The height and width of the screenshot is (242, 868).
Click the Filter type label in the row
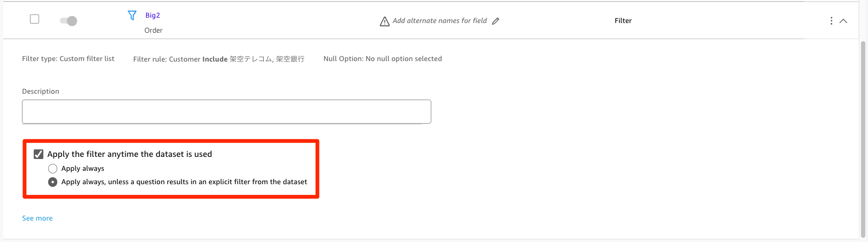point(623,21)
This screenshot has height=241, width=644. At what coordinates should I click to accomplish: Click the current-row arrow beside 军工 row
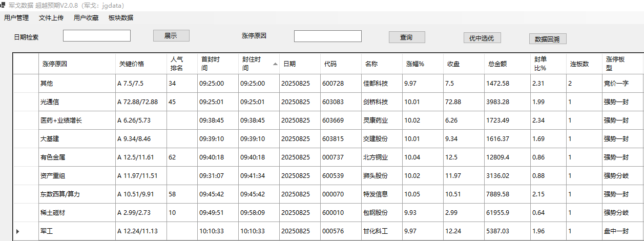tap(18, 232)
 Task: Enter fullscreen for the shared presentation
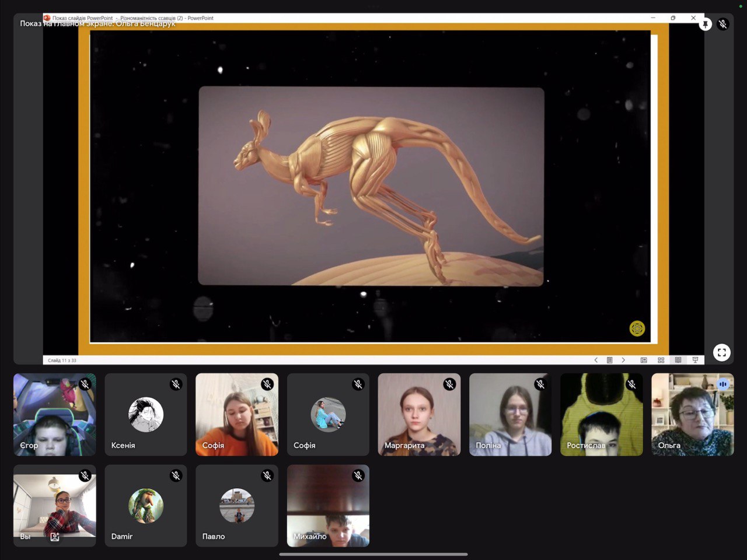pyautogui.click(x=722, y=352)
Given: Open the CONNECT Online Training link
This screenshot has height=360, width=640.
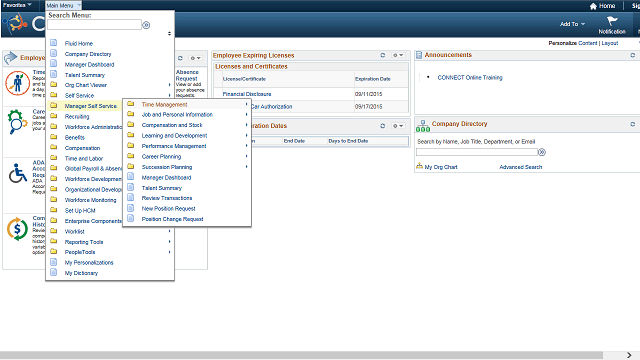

==================================================

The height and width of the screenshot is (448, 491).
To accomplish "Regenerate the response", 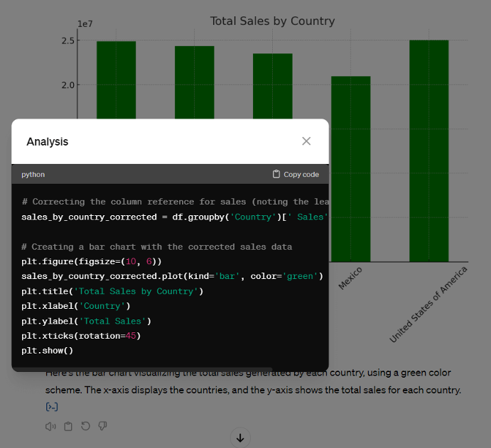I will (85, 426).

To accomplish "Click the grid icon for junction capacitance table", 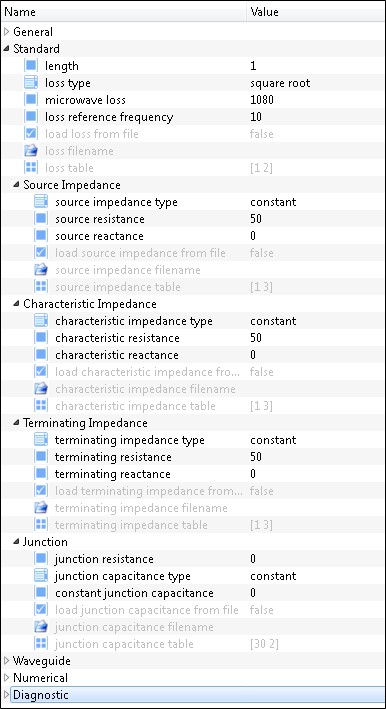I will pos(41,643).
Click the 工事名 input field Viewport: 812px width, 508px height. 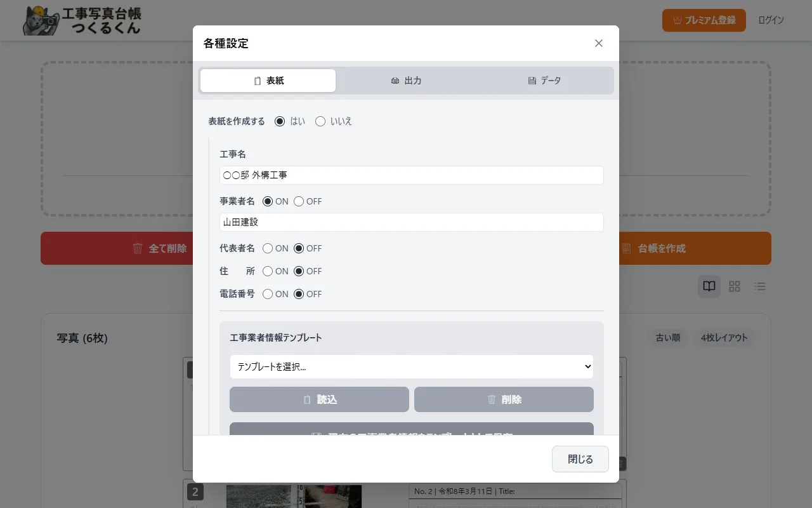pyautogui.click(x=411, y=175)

==================================================

Your answer must consist solely of the lines above between the line holding "Given: Open the CONNECT Online Training link" and the line holding "This screenshot has height=360, width=640.", inclusive, copied exactly.

§ SOLUTION TO THIS PROBLEM:
Given: Open the CONNECT Online Training link
This screenshot has height=360, width=640.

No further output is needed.